Before LEWIS and BRATTON, Circuit Judges, and KENNEDY, District Judge.

BRATTON, Circuit Judge.

Henry Forrest died testate in 1917. At that time he owned six shares of stock in Nephi National Bank of Nephi, Utah. They were issued and registered in his name and remained thus registered throughout the time referred to herein. They stood in his name at the time this suit was instituted. By will he bequeathed $1,000 to a niece and devised the remainder of his property as follows:

"All the rest, residue and remainder of all real and personal property, of any and every kind and nature whatever, owned by me at the time of my death, after satisfying the above named directions and bequest, I give, devise and bequeath to my beloved wife Rhoda Forrest, for her sole use, behoof and benefit, in her support and maintenance for and during her natural life; and should my said wife leave, at the time of her death, any of said property, either real or personal, then I give, devise and bequeath all the rest, residue and remainder of all such property, real and personal of any and every kind and nature, to my beloved son Ernest R. Forrest and my beloved daughter Lucile Hawkins, to be equally divided between them, share and share alike."

The estate, excluding the stock, consisted of real and personal property of the approximate net value of $10,000. Ernest R. Forrest — son of decedent and defendant herein — was appointed and qualified as administrator with the will annexed in March, 1918, and thereupon took possession of the property. During the administration proceedings, he and his sister transferred their right, title, and interest as remaindermen to their mother. On March 11, 1920, the court, having jurisdiction of the estate, entered a decree reciting that all claims, accounts, and taxes had been paid; that Ernest Forrest and Lucile Hawkins, heirs at law, had conveyed their interests to Rhoda Forrest, the remaining heir; that Rhoda Forrest thereupon became and was the sole owner of the property constituting the estate and directing that it be distributed to her. Defendant here, as administrator in that proceeding, thereupon delivered all of such property, including the stock, to his mother. He did not see the stock again until after she died in July, 1931. He then found it among her effects. About a month after the distribution had been made and while the administration proceedings were still pending, Rhoda Forrest conveyed by separate deeds to defendant and his sister certain parcels of land theretofore belonging to the estate, each deed reciting "this property comes to the grantee as an heir-at-law of Henry Forrest, deceased." Defendant paid no consideration for the real estate which he thus acquired. He still owns it and it exceeds $2,000 in value. On November 18, 1931, defendant filed a petition for his discharge as administrator. It was granted and the estate closed on December 4, 1931.

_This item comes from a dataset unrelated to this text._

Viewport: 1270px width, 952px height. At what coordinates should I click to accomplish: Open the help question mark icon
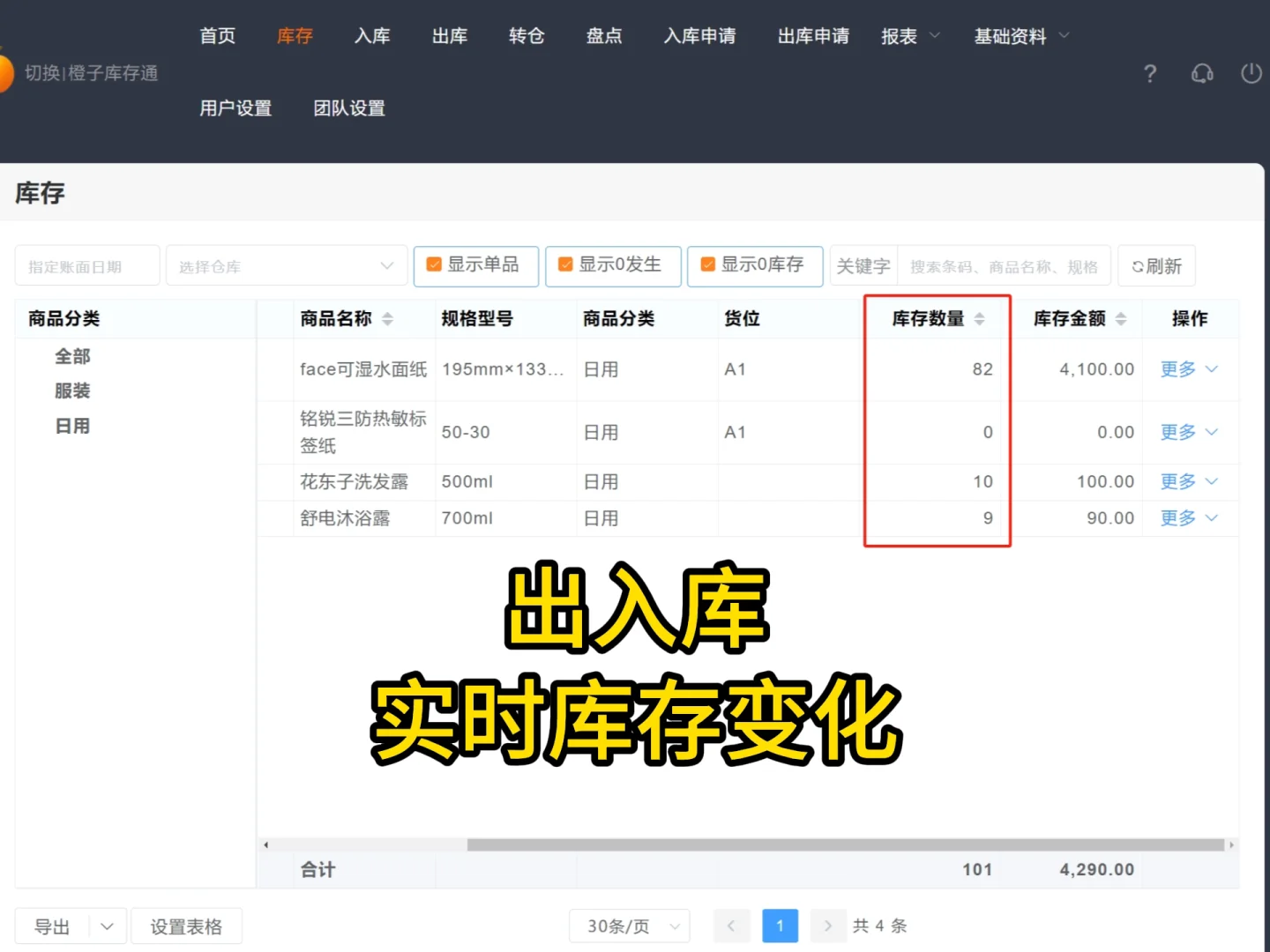click(x=1149, y=74)
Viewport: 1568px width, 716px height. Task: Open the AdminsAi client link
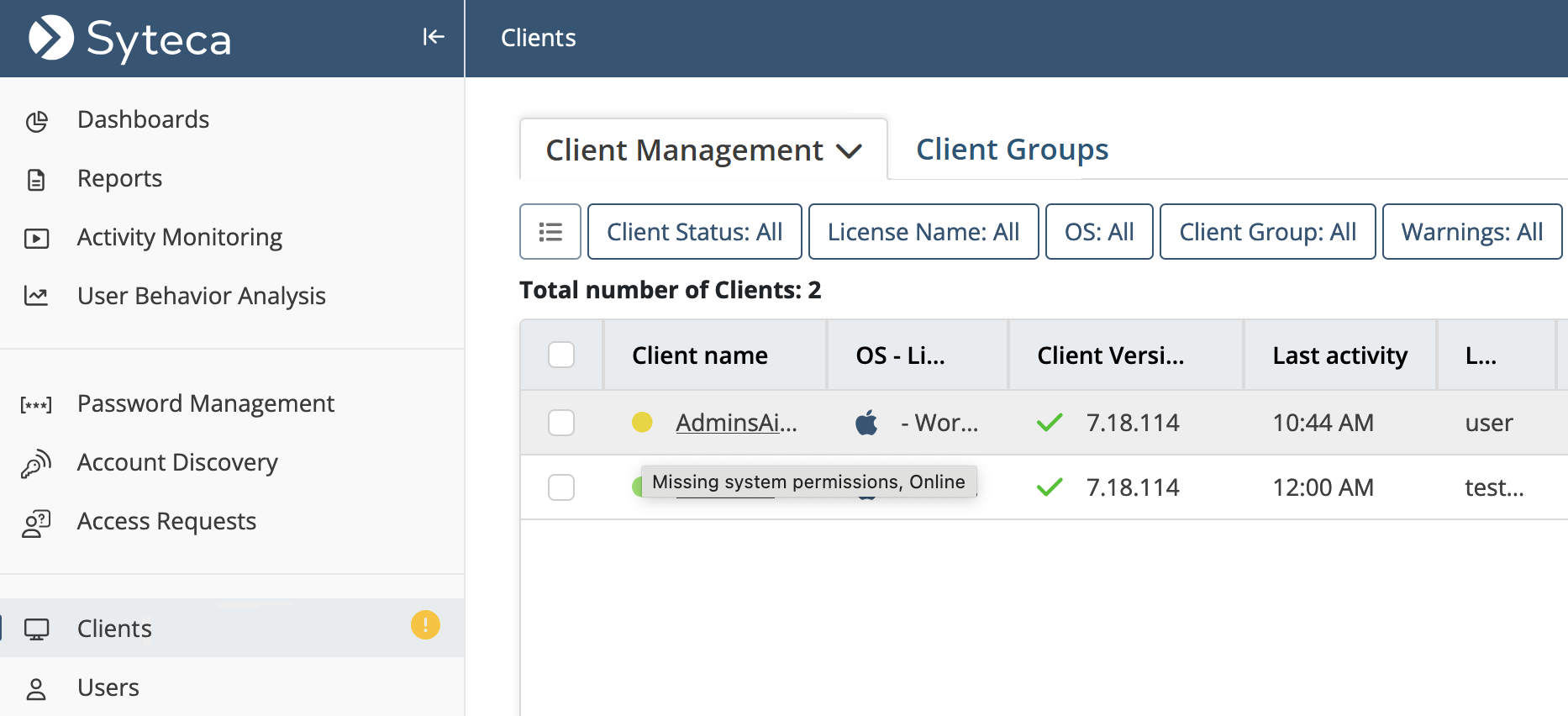tap(736, 423)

The Nephi National Bank became insolvent and suspended business on December 1, 1931 — prior to the date on which the administration proceedings were closed and the administrator discharged. On March 8, 1932, the comptroller of the currency laid an assessment against the stockholders of $100 for each share. That assessment, so far as it related to the stock in question, was not paid. The receiver of the bank thereafter instituted this action at law, pleading the facts in detail. It was alleged among other things that the duty rested upon defendant, while acting as administrator, to reserve sufficient of the assets of the estate to discharge the liability which might accrue through assessment, or to transfer the stock to a solvent distributee; that he did neither; that he acquired without consideration and now owns real estate formerly belonging to the estate exceeding in value the amount of the assessment in question. Personal judgment for $600 was sought.

After interposing certain admissions and denials, defendant pleaded in his answer that the stock had belonged to his mother since March 11, 1920; that he distributed it to her in obedience to the decree of the court having jurisdiction of the estate; that the bank had knowledge of such facts; and that on November 18, 1931, he delivered the stock to the bank, taking a receipt for it reciting that it was to be held in trust for the estate of his mother.

Trial by jury having been waived, the case was tried to the court. Judgment was rendered for defendant. Plaintiff appealed.

Defendant presented a motion to dismiss the appeal on two grounds: First, that trial by jury was not waived in writing, and, second, that plaintiff failed at the close of the evidence to request special findings of facts. The judgment recites that the parties stipulated in open court to waive trial by jury. Since the amendment of May 29, 1930, written waiver is unnecessary. 28 USCA § 773. The recitation in the judgment that a jury was waived sufficed. United States v. Perry (C. C. A.) 55 F.(2d) 819. The trial court in an action at law is not required to make special findings of fact. Hendrie v. Turpen (C. C. A.) 50 F.(2d) 1049. The general finding made was equivalent to a verdict of a jury. At the close of all evidence, plaintiff moved for a declaration of law and judgment in his favor. That was sufficient to present the questions raised on this appeal. Maryland Casualty Co. v. Jones, 279 U. S. 792, 49 S. Ct. 484, 73 L. Ed. 960; White v. United States (C. C. A.) 48 F.(2d) 178. The motion is denied.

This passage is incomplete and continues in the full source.